» Given problem 1:
Please pick out every line of the records below that contains the word "should", treating uppercase and lowercase as different.

#### Reading passage

Wolves and Hawks

There are wolves about. I heard a knock on my door and there stood Jérôme, a hunter from the village. He was holding a big bag for me, heavy with a quarter of a wild boar he had hunted. I staggered under the weight of the meat as he handed it to me and it landed with a thump on the kitchen table. He said that there hadn’t been so many boar about this year because packs of wolves have been scaring them off. Some lambs and a goat had been taken on the other side of Cereste. I already knew that the odd lone wolf comes down from the mountains, as my neighbour Mylène told me she saw one last year, but I hadn’t realised that there were whole packs of them around. 

Hearing this I felt a tremor of excitement, or is it fear? I don’t know, but it makes me feel alive, and reminds that where I live is wild. Wild, and that the balance of nature here is changing. Up until recently the wild boar and the deer had no predators other than the hunters and their guns. 

The morning after, Betty the doglet and I walked down the road to collect the post from the box. The track up to the house is too long and too rough for the post woman and her yellow van. Every blade of grass, every twig, every rock was outlined by the sunlight, everything still wet after the soaking rain. I could smell snow in the air. The mountains were nearer, brought into focus, smoothed out by snowfall, lit up and shining. Betty traced the ground with her nose, zig-zagging, avid, making the secret map of animal scents visible. She was onto something, a fox, a hare perhaps, a wild boar. A wolf? I continued walking down the road as flocks of chaffinches took flight from the bare poplars, wheeling and dipping and proclaiming the blueness of the day. 

In the distance, out of sight, car horns insisted, jarring and beeping. We might be far from Paris and Marseille and the most violent of the protests of the gilets jaunes, but their presence has been felt here too. They have set up shacks in the middle of the roundabout on the way to Forcalquier, where they burn scrap wood to keep warm. Every now and again they march slowly around the roundabout, bringing the traffic to a halt. My friend, Lesley missed her flight when her bus was blocked from getting onto the motorway. Most cars have a yellow vest showing on the dashboard in a show of support, although it might be expediency, as sometimes the gilets jaunes won’t let people through the blockades otherwise. They can be bullying at times. The police too have been heavy handed. It does seem that most people support the gilets. Taxes are high here in France. For many it’s hard to make ends meet. People are sceptical about whether the proposed higher tax on diesel was actually being levied for ecological reasons. They are en colère, disillusioned with Macron. He is seen as elitist, out of touch with the people. Revolution is in the air.

########

» Given problem 2:
Repeat, word for word, the passage of the wolves and hawks piece above, starting at "Hearing this I" and ending at "and their guns.".

#### Records provided

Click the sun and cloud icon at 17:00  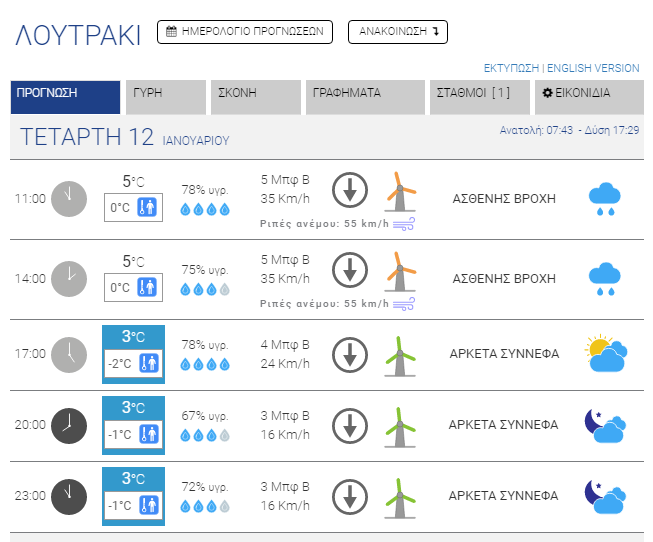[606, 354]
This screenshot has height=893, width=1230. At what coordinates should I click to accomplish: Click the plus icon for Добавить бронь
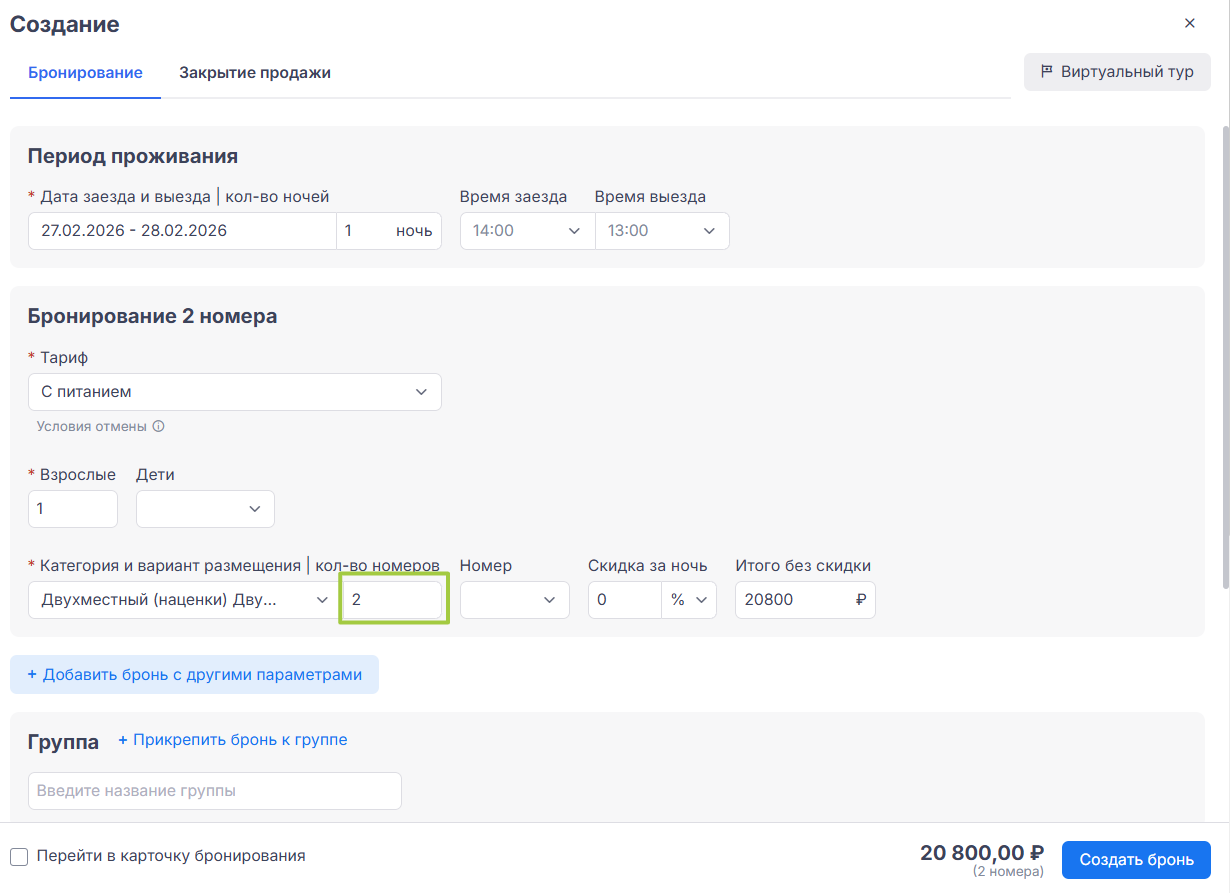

########
#### Records provided

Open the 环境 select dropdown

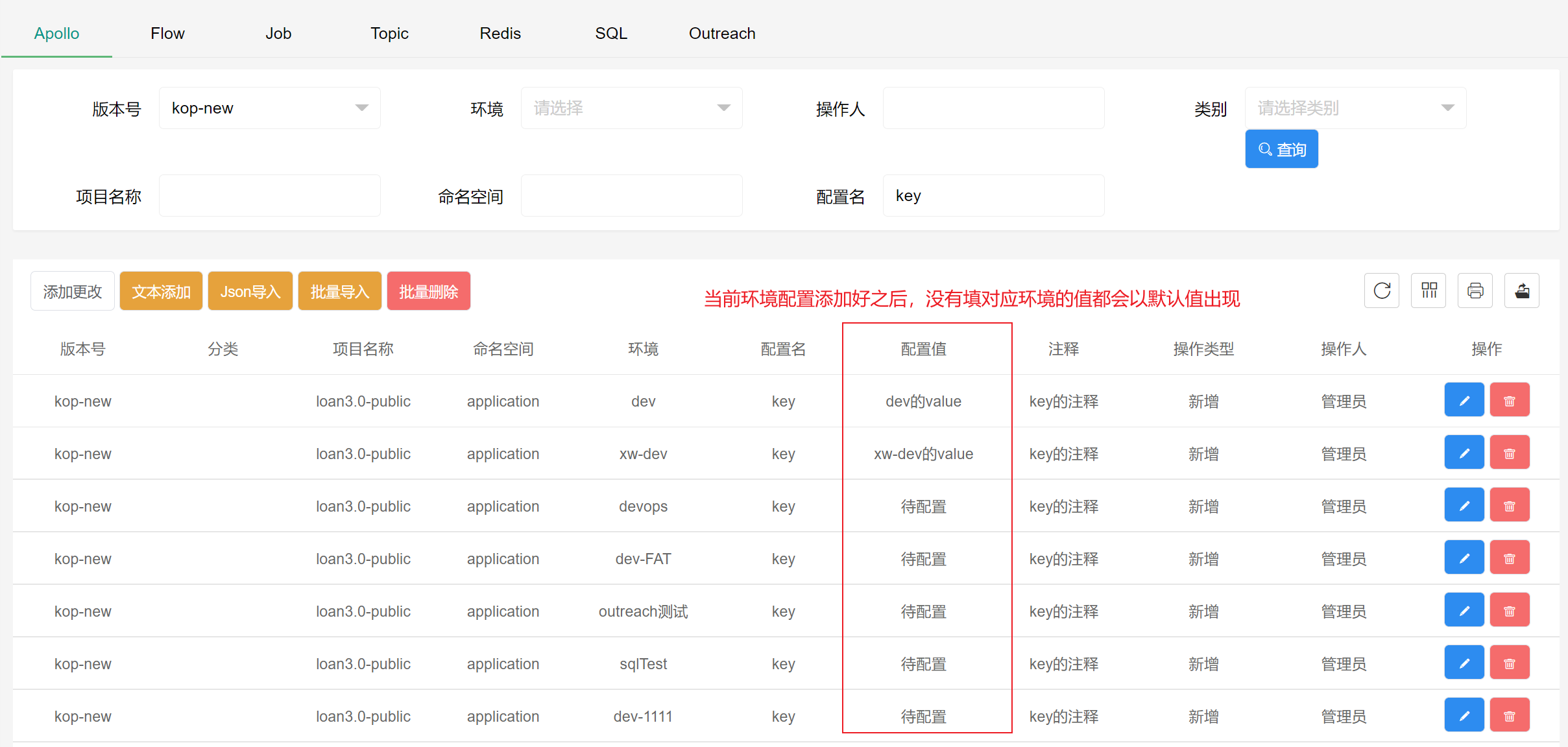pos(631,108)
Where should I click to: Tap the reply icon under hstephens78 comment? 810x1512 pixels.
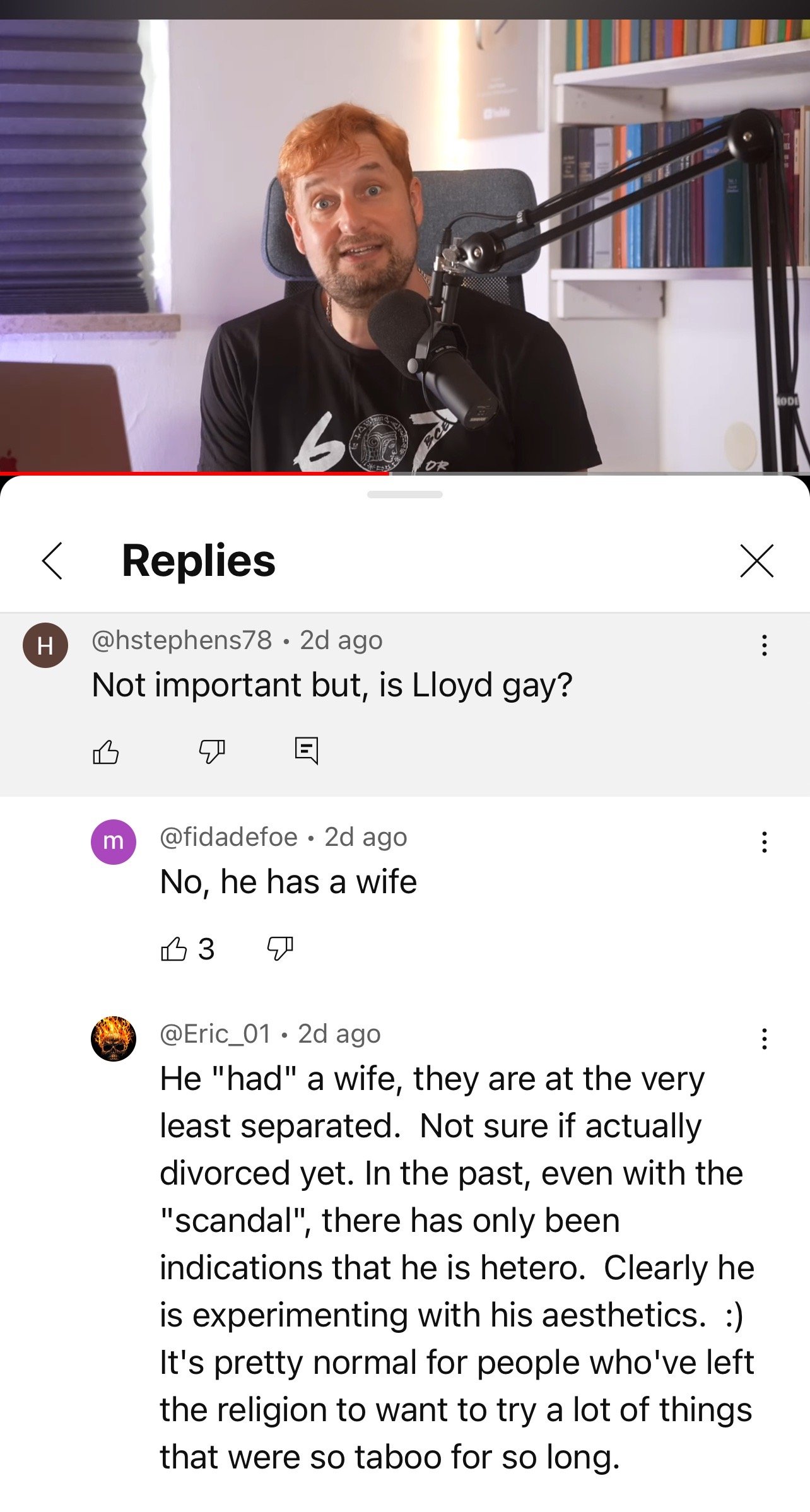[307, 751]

########

» Exercise response 1:
This screenshot has height=893, width=1230. At what coordinates should I click to accomplish: Click the plus icon for Добавить бронь
Where should I click to: Tap the reply icon under hstephens78 comment? 810x1512 pixels.

» Exercise response 2:
Hearing this I felt a tremor of excitement, or is it fear? I don’t know, but it makes me feel alive, and reminds that where I live is wild. Wild, and that the balance of nature here is changing. Up until recently the wild boar and the deer had no predators other than the hunters and their guns.